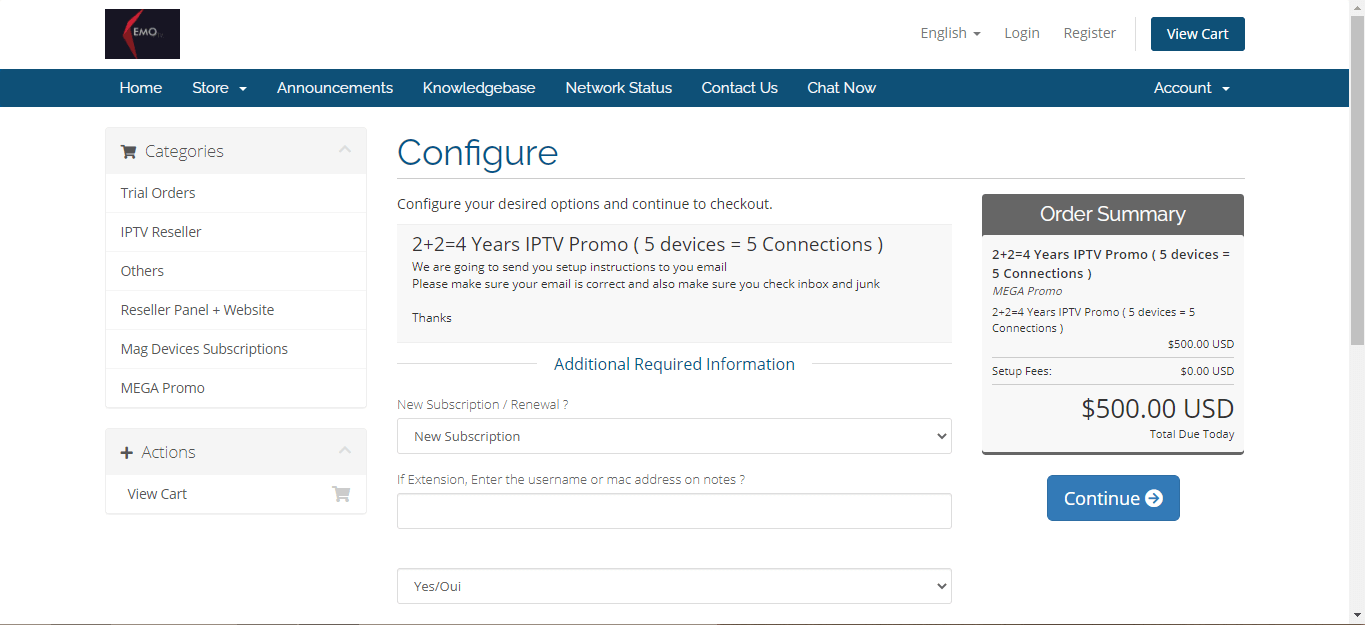1365x625 pixels.
Task: Collapse the Categories panel chevron
Action: tap(345, 150)
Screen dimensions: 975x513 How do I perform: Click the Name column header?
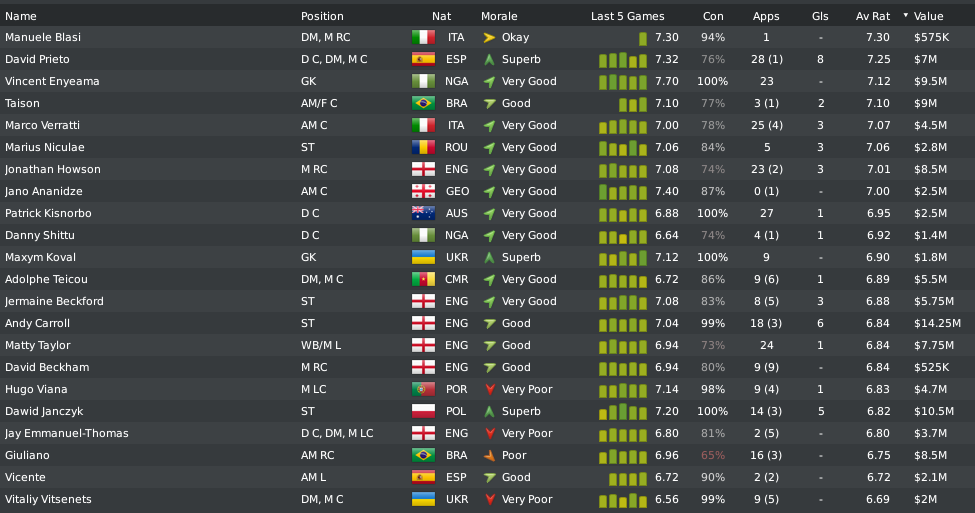point(21,16)
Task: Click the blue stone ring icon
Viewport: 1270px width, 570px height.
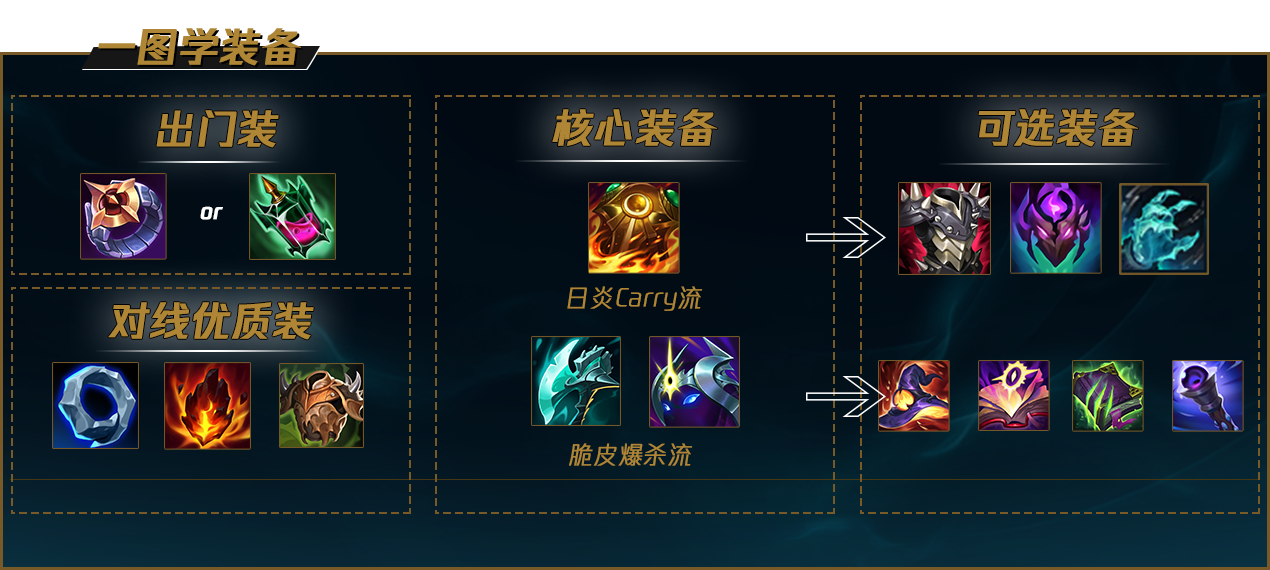Action: [x=95, y=405]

→ EXERCISE DETAILS
Could you convert the data above into a Markdown table with the columns "Row" and "Line", numbering each line and skipping blank ones? Leave the pictures out.

→ EXERCISE RESULT
| Row | Line |
|---|---|
| 1 | 1365x625 pixels. |
| 2 | Task: Collapse the Categories panel chevron |
| 3 | Action: tap(345, 150) |
| 4 | Screen dimensions: 975x513 How do I perform: Click the Name column header? |
| 5 | point(21,16) |
| 6 | Task: Click the blue stone ring icon |
| 7 | Viewport: 1270px width, 570px height. |
| 8 | Action: [x=95, y=405] |